Price pulled off his boots and tried to fasten the door flap. It was dark now and it took him ten minutes to knot the tapes, grasping with numb fingers in the blackness. He knocked chunks of ice from one of the eiderdown bags and pushed his legs inside. Snow and ice covered Price’s clothing and the lining of the sleeping bag; if his body warmed, the ice would melt and soak him. Ashley’s sleeping bag lay beside him in a frozen heap. Price wondered dimly if Ashley could have made the summit. It seemed impossible in this blizzard.
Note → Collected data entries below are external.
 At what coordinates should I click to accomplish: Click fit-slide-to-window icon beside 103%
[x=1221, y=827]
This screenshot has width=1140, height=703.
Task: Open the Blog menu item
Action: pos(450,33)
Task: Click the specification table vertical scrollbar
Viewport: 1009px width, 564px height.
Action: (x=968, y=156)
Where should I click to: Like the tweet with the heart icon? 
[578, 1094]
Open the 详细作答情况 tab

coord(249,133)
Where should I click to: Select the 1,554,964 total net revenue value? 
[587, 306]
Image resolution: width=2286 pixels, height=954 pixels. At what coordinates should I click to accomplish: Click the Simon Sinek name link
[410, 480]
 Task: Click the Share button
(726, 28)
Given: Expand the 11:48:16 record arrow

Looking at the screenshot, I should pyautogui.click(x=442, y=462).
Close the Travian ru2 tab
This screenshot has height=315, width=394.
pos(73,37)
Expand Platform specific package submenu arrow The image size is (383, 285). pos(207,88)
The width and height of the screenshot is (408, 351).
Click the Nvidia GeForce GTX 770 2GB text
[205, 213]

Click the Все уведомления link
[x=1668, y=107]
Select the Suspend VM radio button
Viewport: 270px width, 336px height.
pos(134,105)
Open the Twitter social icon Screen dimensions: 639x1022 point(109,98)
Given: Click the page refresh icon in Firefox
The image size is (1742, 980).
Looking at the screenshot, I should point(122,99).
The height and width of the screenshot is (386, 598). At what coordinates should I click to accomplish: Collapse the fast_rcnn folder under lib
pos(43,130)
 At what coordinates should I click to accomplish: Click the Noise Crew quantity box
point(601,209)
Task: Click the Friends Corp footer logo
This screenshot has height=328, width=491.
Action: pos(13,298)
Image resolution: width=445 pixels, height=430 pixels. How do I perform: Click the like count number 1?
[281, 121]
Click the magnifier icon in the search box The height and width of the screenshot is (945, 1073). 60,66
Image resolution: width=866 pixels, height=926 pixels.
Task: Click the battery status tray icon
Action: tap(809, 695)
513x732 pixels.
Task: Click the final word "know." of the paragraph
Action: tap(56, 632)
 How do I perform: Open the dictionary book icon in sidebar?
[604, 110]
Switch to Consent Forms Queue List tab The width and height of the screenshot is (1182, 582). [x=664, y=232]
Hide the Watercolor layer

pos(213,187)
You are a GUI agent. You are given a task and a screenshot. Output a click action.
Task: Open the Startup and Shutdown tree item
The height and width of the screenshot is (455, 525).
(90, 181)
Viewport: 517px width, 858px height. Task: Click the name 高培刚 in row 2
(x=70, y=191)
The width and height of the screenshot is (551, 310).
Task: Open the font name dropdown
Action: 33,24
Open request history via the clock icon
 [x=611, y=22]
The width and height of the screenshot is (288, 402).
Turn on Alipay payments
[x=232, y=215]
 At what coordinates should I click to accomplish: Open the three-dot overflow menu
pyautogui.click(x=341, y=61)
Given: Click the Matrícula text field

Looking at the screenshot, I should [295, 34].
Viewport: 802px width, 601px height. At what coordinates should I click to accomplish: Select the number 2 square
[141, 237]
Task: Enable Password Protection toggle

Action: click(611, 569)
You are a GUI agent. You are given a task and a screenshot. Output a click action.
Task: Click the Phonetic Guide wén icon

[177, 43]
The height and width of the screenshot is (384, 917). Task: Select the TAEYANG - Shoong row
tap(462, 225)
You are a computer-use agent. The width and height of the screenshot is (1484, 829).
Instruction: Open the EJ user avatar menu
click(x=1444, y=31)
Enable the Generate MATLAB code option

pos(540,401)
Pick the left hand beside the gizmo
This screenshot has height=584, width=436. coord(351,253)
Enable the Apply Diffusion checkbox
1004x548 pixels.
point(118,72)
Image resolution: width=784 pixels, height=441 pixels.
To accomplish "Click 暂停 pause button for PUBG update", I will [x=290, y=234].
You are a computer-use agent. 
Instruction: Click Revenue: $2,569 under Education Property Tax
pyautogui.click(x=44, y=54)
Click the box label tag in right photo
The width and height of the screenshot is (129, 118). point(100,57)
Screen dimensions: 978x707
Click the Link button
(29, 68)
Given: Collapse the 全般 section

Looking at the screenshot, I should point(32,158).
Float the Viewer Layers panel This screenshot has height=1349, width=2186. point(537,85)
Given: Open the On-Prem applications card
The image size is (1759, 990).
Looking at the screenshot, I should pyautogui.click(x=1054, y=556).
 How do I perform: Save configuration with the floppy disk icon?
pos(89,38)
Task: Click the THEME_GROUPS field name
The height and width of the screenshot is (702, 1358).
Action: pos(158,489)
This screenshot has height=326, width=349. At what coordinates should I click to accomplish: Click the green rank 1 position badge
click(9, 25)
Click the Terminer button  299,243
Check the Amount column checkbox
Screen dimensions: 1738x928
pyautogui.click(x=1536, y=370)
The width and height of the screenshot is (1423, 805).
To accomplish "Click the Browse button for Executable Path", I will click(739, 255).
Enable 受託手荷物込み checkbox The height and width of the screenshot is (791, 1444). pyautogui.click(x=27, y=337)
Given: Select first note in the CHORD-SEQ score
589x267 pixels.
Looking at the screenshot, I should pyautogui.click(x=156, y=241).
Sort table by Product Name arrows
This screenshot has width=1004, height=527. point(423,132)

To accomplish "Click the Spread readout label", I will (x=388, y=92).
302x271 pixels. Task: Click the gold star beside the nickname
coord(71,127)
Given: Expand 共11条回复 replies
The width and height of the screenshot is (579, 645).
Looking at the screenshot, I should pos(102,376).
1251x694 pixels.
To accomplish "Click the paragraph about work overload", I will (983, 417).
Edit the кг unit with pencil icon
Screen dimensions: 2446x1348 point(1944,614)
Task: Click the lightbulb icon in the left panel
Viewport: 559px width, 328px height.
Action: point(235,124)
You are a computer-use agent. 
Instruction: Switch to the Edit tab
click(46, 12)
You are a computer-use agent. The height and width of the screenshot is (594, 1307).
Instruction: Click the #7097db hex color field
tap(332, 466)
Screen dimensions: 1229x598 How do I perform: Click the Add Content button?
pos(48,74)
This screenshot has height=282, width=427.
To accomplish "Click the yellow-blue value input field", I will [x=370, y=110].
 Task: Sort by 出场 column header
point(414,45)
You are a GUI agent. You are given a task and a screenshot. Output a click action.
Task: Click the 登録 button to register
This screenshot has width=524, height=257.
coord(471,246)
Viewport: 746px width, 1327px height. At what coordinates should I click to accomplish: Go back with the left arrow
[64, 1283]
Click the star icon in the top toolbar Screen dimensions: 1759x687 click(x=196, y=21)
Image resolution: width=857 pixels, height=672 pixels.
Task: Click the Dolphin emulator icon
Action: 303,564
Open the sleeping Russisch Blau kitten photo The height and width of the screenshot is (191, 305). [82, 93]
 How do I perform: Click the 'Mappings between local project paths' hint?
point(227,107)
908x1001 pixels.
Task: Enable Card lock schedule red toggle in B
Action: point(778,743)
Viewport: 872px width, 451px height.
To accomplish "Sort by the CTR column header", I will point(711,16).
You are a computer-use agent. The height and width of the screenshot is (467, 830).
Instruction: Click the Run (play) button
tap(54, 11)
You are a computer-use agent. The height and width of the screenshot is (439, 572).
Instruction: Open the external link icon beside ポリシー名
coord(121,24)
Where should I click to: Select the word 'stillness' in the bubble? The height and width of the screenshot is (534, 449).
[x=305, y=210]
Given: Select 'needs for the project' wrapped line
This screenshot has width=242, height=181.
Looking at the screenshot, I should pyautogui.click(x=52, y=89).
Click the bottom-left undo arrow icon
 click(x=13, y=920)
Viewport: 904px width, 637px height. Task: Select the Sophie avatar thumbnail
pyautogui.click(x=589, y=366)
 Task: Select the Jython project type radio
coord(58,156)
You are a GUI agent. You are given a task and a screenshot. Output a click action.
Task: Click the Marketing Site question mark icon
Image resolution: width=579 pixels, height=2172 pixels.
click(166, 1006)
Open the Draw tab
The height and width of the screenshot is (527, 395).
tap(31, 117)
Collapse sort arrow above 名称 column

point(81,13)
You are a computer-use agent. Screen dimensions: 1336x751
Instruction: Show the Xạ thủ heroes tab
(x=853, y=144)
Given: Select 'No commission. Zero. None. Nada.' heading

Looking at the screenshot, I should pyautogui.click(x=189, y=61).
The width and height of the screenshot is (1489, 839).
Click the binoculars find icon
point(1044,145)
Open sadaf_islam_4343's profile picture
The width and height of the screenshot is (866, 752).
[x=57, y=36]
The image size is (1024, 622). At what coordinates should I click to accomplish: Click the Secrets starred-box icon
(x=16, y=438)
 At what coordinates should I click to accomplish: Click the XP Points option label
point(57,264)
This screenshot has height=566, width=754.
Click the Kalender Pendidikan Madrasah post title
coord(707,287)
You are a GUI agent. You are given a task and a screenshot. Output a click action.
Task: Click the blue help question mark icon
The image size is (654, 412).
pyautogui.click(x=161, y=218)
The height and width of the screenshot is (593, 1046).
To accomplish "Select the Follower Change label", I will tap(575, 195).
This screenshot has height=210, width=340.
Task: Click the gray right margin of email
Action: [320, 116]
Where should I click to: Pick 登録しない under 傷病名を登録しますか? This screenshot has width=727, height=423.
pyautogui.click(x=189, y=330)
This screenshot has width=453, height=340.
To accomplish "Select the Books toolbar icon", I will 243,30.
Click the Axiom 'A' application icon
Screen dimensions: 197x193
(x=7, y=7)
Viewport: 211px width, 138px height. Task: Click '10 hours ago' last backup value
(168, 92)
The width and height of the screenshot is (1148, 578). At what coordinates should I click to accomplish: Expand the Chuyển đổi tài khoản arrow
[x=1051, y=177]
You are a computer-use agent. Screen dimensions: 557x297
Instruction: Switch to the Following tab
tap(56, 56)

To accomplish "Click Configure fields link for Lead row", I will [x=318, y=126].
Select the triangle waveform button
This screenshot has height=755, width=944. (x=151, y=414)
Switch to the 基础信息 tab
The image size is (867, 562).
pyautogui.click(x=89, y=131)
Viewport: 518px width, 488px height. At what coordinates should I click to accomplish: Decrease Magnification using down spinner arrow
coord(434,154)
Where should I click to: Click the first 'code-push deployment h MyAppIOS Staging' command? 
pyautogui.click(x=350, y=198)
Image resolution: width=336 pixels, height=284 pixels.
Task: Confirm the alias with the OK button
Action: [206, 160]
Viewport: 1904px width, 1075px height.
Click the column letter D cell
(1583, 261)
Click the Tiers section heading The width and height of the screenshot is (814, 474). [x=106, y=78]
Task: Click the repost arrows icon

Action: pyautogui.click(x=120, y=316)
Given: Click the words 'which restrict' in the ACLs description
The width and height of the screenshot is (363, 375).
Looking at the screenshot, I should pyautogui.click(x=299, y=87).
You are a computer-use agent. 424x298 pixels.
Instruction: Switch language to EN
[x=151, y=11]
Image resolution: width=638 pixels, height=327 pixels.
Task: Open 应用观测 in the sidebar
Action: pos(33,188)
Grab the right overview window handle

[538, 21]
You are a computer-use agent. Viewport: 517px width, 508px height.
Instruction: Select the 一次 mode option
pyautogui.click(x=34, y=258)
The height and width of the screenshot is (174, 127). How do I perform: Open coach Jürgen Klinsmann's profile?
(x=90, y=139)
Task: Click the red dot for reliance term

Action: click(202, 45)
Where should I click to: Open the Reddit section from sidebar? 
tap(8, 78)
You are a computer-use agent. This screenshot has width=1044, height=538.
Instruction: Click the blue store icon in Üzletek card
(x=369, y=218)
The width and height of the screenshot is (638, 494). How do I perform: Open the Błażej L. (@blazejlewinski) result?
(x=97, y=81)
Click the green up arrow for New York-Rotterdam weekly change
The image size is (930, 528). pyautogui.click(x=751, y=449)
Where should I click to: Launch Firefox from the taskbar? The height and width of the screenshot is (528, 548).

Price sat up and rummaged in the darkness for matches. He must light the lamp and burn magnesium flares to help Ashley find the tent. He felt a tin of café au lait. A compass. An empty water flask. He gasped and burrowed back into his sleeping bag. He was too cold. He must eat something to gain strength, but he felt no hunger, only terrible thirst. There was no water and he was too weak to melt snow on the stove. Price thought of the coming hours and the agony of sleepless visions, the long ticking nightmare of unquenchable thirst and chills and fatigue. He wondered if he would survive it. The second eiderdown bag lay beside him.

When Ashley returns , he thought, I will give him his bag.

Price wriggled his sleeping bag into Ashley’s and sank toward sleep.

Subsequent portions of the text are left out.